Required task a: Set down, word for word, the part of the passage on Dynamics CRM activities between "Because of the" and "then Leads etc.", inclusive.

However, looking at the Activity Grid on the Contact form shows no Appointment.
The reason for this seemingly inconsistent behaviour? In this case, Adrian is a Required Attendee of the Appointment but it is not Regarding him. The ‘Open Activity Associated View’ looks for all Activities where Adrian is a Party. Unfortunately, when we add the Activity grid to the form, the only relationship we can use is the Activities(Regarding) so the Appointment is lost.
Because of the confusion this causes with users, I often remove the Activities grid from the Contact and Account form when implementing CRM.
There is also some limitations with Advanced Find in regards to Activity Parties. While we can perform an Advanced Find on Activities and use Activity Parties to define our filter, it is not possible to perform an Advanced Find directly on Activity Parties. So, while we can ask “Show me all Activities where Adrian has been a Party”, we cannot ask, “Who has been a Required Attendee for an Appointment in the past six months?” The best we can do is start at one kind of entity who can be a participant e.g. a Contact and then browse through to Activity Parties to answer this question but it means querying for Contacts, then Accounts, then Leads etc.
Another option is to use the Report Wizard. I have been disparaging of the Report Wizard in the past and maintain this position. For the average user, Excel reporting is more accessible and for developers, creating SSRS reports directly offers a lot more control and flexibility. In this case, as we cannot easily extract the information we need via an Advanced Find query, the Excel reporting option is closed to us and therefore the Report Wizard is our next best option.
Using the Report Wizard, we define the entities of interest for the report as, for example, Activities and Activity Parties.
From here we can add a list of Activity Parties directly to the report. In this case I have grouped them by their Activity Subject, but this is not necessary. You could just as easily group by Participation Type.
Once set up, the report can be run and the list of Activity Parties generated and exported, as required.
Activities and their associated records are set up a little strangely in Dynamics CRM, although they can be understood. If you are finding your Activity reports are not working as expected, it could well be the case that your reports are only looking for one kind of Participation Type and not all of them. Generally though, once you identify the cause for the misreporting, it is relatively easy, with a little creativity to extract the reports you require.

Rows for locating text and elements
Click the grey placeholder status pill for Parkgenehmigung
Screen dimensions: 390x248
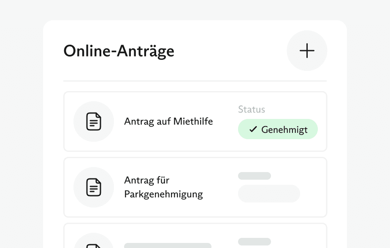(x=269, y=194)
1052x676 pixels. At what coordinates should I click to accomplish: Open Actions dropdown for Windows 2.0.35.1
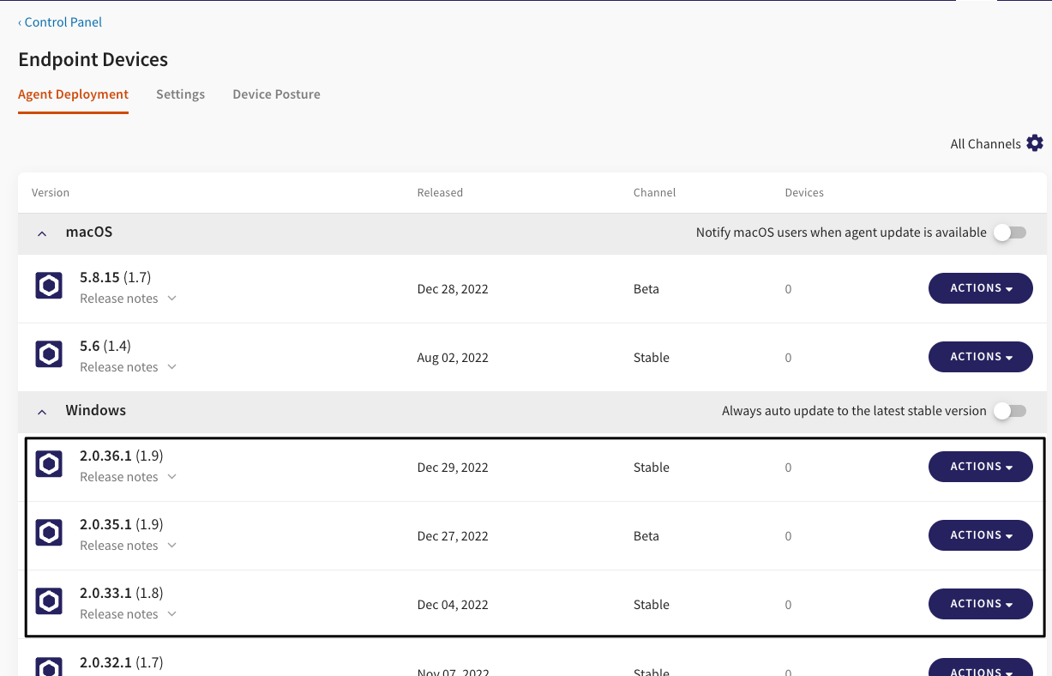[980, 535]
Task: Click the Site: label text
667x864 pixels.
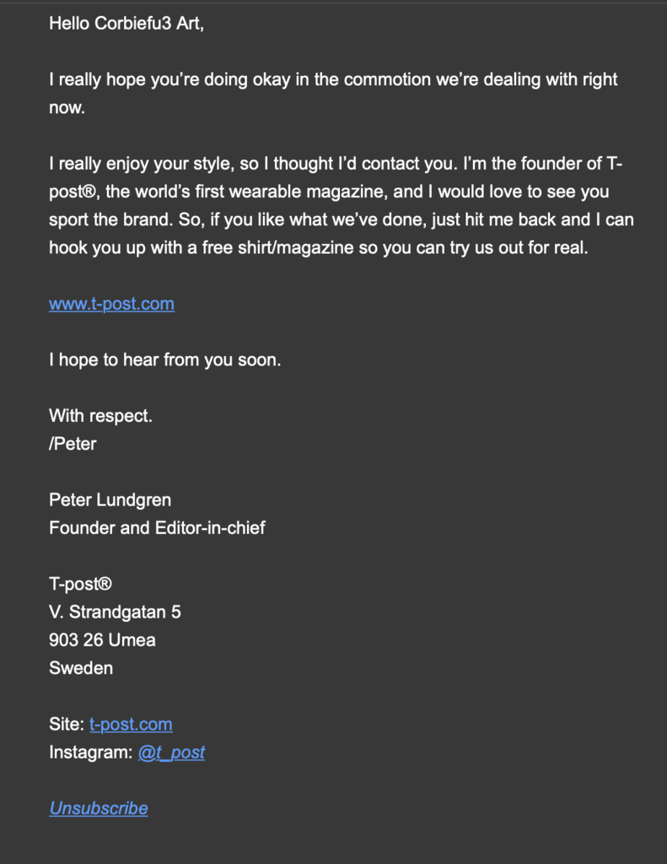Action: (x=67, y=724)
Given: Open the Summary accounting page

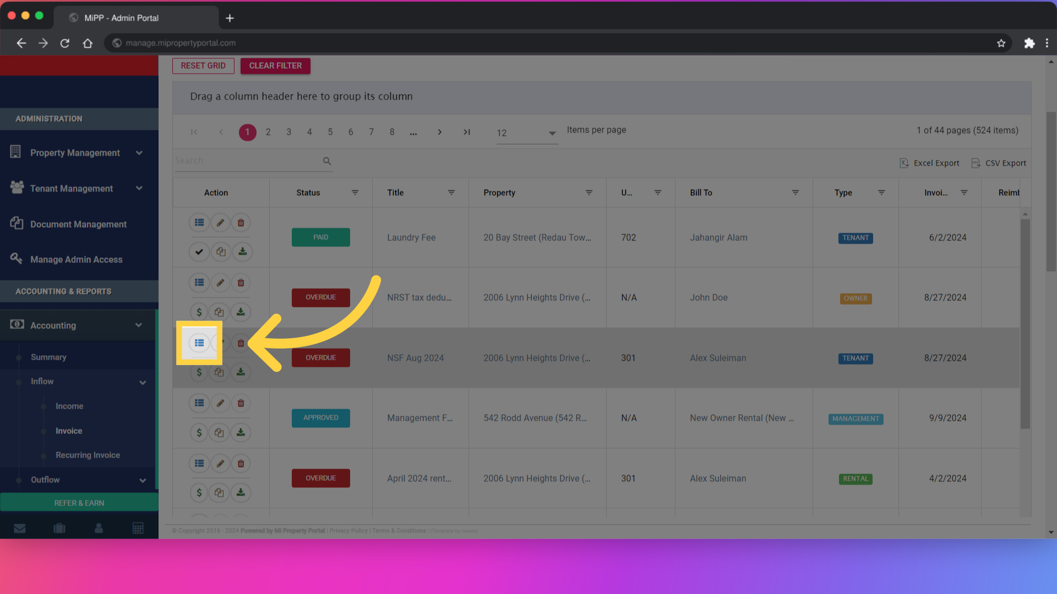Looking at the screenshot, I should [48, 357].
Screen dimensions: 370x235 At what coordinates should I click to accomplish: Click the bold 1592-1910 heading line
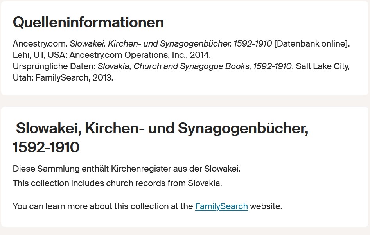(x=46, y=147)

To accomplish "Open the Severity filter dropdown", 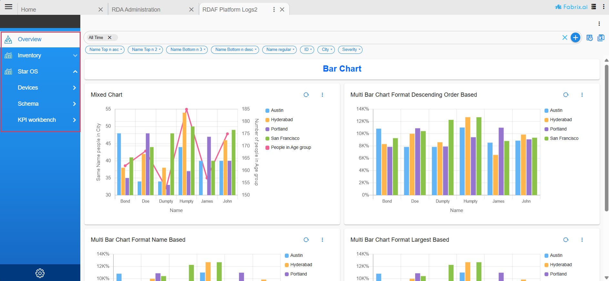I will coord(350,50).
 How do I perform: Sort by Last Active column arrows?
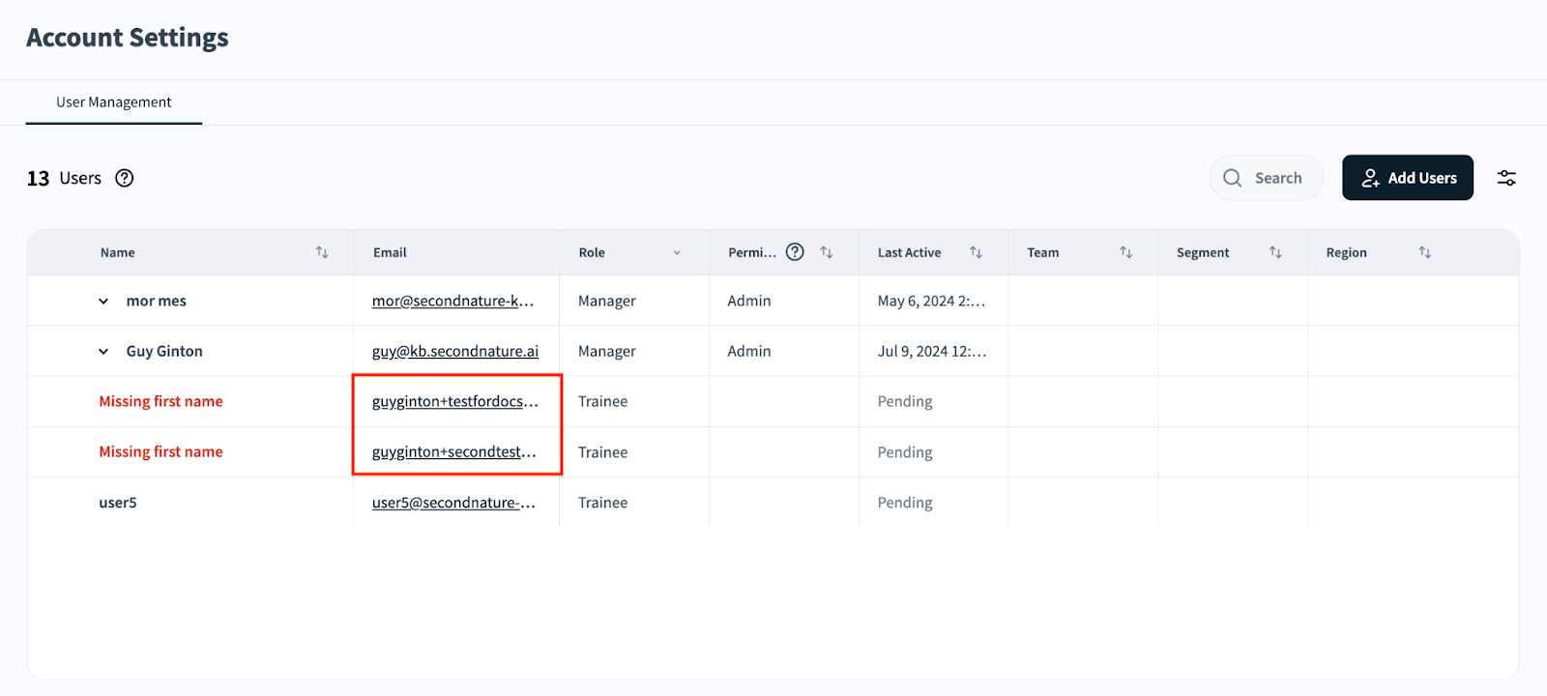click(x=976, y=252)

Required task b: Collect every line of the rows above that contains the string "what", and copy each one in full.

Right answer a:
Because of the confusion this causes with users, I often remove the Activities grid from the Contact and Account form when implementing CRM.
There is also some limitations with Advanced Find in regards to Activity Parties. While we can perform an Advanced Find on Activities and use Activity Parties to define our filter, it is not possible to perform an Advanced Find directly on Activity Parties. So, while we can ask “Show me all Activities where Adrian has been a Party”, we cannot ask, “Who has been a Required Attendee for an Appointment in the past six months?” The best we can do is start at one kind of entity who can be a participant e.g. a Contact and then browse through to Activity Parties to answer this question but it means querying for Contacts, then Accounts, then Leads etc.

Right answer b:
1052x676 pixels. At what coordinates should I click to accomplish: Open Actions dropdown for Windows 2.0.35.1
Screen dimensions: 370x235 At what coordinates should I click to accomplish: Click the bold 1592-1910 heading line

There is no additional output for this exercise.